* [Required task] Please copy the entries between the line holding "Given: Click the options list scroll up arrow" and the line holding "will pyautogui.click(x=362, y=113).", inclusive, reproducing each line without any change.

* [Dataset records]
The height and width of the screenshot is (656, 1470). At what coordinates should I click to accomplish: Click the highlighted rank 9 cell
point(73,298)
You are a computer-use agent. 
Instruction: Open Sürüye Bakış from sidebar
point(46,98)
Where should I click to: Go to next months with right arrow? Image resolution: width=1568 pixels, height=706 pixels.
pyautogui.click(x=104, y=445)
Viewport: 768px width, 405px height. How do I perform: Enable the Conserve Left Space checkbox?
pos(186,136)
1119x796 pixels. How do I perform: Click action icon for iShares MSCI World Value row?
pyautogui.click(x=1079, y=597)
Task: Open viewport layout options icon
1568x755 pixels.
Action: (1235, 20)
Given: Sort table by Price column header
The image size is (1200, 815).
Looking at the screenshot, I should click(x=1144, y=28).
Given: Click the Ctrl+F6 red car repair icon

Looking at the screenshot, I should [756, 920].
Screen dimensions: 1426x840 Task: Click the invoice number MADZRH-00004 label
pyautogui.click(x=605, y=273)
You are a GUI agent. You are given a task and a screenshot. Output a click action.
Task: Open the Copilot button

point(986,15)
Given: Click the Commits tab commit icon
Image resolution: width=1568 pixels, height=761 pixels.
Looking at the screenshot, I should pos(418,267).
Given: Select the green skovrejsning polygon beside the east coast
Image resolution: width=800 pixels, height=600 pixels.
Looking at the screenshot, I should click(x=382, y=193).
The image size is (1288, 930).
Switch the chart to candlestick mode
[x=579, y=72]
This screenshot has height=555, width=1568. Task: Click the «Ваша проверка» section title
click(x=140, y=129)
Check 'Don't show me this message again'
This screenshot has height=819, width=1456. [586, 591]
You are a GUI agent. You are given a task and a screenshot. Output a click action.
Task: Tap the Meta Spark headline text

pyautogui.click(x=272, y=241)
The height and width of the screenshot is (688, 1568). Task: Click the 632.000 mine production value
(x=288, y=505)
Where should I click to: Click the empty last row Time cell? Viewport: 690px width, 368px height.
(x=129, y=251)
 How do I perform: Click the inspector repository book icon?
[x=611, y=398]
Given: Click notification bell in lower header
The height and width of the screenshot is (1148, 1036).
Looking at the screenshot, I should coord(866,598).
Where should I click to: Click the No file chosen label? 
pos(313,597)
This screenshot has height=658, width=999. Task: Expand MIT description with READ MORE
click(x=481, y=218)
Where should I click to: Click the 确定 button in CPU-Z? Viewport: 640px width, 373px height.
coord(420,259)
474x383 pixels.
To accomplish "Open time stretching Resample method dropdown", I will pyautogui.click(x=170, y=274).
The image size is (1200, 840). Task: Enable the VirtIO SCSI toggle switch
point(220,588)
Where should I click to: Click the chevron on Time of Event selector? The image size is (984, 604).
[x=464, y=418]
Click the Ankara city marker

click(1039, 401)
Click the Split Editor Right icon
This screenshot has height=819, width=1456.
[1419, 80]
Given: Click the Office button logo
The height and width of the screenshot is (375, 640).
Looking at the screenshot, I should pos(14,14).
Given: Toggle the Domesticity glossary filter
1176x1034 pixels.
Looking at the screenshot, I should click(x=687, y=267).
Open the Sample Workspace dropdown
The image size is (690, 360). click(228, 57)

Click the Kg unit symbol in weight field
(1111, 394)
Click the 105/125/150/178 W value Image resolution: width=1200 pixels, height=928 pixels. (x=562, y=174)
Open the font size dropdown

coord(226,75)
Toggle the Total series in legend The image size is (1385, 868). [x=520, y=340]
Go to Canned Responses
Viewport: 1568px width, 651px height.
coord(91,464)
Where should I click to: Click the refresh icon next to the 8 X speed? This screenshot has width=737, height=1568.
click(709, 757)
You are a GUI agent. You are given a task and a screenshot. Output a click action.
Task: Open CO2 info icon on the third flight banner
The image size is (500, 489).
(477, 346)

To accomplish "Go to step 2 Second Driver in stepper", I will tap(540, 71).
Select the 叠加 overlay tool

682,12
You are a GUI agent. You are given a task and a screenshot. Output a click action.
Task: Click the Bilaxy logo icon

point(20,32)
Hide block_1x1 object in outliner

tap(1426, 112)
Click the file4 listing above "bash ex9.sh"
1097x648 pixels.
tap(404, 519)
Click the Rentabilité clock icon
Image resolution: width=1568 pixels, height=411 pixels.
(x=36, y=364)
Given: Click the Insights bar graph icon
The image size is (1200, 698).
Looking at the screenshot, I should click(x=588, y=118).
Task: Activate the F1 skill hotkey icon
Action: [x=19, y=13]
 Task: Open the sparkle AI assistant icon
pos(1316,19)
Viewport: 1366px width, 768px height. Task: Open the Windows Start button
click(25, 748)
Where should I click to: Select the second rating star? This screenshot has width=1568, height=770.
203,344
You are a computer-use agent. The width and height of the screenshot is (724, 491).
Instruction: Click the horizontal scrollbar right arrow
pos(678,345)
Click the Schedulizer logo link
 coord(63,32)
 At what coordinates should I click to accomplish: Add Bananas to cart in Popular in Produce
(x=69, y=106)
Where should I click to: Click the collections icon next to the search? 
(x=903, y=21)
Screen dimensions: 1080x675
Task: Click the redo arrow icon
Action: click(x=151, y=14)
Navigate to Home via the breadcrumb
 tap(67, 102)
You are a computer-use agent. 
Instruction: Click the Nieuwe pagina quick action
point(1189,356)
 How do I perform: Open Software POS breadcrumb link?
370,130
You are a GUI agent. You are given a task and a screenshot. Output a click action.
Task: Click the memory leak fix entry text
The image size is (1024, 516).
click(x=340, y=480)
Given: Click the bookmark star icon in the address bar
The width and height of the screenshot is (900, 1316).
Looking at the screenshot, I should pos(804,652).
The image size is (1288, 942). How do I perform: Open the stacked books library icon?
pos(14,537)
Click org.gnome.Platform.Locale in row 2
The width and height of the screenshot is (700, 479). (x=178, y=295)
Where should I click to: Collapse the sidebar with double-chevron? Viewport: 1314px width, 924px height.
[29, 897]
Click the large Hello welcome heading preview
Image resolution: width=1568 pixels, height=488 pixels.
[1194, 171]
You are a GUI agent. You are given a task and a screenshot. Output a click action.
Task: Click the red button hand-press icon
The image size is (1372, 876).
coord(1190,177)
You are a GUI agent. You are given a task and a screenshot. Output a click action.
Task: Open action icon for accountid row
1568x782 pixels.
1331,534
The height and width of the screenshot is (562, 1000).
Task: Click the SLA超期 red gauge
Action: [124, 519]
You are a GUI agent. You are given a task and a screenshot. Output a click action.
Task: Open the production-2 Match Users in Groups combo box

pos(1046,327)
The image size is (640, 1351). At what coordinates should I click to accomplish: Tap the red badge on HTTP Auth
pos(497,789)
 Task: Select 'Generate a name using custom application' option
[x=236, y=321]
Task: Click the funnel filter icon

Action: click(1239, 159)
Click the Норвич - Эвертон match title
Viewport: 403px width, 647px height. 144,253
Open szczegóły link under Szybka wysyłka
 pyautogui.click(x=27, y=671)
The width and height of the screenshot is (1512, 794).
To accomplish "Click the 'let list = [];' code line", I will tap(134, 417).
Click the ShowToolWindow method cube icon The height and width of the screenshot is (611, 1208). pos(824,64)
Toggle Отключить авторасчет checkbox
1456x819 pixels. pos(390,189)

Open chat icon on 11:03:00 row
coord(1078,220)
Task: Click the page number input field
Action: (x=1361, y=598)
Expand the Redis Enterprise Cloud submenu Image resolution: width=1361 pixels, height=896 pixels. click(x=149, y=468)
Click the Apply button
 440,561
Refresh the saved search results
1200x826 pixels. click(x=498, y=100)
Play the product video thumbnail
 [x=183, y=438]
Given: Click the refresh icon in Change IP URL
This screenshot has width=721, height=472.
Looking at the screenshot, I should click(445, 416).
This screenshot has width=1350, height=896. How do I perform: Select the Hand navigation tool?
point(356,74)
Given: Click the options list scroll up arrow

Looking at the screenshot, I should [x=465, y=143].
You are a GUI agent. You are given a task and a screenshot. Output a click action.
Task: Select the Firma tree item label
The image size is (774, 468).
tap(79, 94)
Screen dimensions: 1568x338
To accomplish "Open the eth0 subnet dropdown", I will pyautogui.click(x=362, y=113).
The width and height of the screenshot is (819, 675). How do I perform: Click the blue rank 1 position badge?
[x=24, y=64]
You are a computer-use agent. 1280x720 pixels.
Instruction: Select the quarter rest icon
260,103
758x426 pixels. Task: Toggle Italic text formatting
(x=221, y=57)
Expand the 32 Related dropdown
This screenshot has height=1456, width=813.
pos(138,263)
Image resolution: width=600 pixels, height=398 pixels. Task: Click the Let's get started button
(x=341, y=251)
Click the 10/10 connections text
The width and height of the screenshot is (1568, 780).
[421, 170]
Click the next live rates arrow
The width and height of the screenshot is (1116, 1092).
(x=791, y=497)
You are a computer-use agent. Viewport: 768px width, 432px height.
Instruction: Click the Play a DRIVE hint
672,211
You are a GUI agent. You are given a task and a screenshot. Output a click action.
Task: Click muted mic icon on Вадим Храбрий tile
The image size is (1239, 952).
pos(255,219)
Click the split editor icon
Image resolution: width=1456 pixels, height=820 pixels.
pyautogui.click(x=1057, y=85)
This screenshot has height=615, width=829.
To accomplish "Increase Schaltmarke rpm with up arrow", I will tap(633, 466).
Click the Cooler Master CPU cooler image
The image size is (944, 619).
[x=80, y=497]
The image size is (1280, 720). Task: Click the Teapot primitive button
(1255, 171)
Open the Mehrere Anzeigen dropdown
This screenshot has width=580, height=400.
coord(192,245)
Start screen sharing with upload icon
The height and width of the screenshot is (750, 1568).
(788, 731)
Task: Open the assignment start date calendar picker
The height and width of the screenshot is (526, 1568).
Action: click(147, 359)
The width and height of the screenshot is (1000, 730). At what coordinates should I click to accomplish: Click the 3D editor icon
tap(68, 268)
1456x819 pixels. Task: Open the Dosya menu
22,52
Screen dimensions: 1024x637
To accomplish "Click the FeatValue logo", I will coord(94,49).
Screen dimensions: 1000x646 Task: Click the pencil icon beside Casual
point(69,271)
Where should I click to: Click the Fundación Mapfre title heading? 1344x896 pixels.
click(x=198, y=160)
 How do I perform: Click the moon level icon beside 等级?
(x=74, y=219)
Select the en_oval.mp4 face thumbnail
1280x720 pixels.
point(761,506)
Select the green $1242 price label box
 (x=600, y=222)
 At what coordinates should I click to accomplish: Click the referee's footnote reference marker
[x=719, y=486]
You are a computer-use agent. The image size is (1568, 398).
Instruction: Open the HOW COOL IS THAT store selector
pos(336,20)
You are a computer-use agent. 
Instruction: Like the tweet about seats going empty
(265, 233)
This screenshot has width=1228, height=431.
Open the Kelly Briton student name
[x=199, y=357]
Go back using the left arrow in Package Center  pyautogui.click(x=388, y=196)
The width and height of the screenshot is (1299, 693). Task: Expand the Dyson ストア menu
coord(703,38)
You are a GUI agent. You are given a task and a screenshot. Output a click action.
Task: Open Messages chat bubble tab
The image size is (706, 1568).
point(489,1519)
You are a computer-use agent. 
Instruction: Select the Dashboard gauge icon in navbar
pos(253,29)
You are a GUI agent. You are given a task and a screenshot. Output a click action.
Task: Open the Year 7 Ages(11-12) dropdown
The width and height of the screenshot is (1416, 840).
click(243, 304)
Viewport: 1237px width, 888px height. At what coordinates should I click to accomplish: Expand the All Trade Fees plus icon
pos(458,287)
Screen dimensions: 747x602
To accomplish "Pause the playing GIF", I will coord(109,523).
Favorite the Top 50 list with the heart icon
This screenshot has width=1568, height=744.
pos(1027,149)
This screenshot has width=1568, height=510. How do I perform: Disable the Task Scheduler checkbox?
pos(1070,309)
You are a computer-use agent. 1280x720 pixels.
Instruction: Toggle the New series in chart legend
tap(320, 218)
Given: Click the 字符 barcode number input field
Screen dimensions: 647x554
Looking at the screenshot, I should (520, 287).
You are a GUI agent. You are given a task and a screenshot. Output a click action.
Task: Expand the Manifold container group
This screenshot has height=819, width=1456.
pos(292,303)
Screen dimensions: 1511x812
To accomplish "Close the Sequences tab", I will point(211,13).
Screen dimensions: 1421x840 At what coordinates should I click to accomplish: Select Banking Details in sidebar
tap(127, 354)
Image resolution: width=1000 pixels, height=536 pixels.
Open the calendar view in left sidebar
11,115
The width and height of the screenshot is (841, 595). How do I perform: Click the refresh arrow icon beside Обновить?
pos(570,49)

* [Exercise solution]
Given: Click the options list scroll up arrow

Looking at the screenshot, I should [x=465, y=143].
You are a GUI agent. You are given a task and a screenshot. Output a click action.
Task: Select the Firma tree item label
The image size is (774, 468).
tap(79, 94)
Screen dimensions: 1568x338
To accomplish "Open the eth0 subnet dropdown", I will pyautogui.click(x=362, y=113).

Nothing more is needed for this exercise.